Your assignment:
Scan the entries for the word "with" and return every line that has it.

(Collection entries)
□ □ □
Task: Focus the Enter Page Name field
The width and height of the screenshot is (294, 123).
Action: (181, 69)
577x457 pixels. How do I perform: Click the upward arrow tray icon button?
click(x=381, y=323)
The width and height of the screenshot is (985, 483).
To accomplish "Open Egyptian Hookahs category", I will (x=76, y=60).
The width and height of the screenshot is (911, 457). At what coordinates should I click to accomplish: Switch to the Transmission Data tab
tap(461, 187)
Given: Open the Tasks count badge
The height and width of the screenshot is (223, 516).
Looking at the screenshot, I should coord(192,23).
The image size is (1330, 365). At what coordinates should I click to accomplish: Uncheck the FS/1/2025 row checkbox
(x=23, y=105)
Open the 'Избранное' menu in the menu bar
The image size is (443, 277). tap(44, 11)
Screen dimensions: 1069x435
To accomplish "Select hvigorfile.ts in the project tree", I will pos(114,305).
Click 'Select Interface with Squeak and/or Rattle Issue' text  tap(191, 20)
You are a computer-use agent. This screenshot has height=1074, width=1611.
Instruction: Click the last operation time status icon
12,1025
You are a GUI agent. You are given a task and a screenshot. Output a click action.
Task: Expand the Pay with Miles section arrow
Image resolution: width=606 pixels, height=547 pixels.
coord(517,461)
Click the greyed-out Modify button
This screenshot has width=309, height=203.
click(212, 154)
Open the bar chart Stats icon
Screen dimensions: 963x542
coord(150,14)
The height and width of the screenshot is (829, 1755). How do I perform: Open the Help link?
□ □ □
Exercise response:
Click 'Select Interface with Squeak and/or Rattle Issue' text  tap(191, 20)
Task: Expand the Pay with Miles section arrow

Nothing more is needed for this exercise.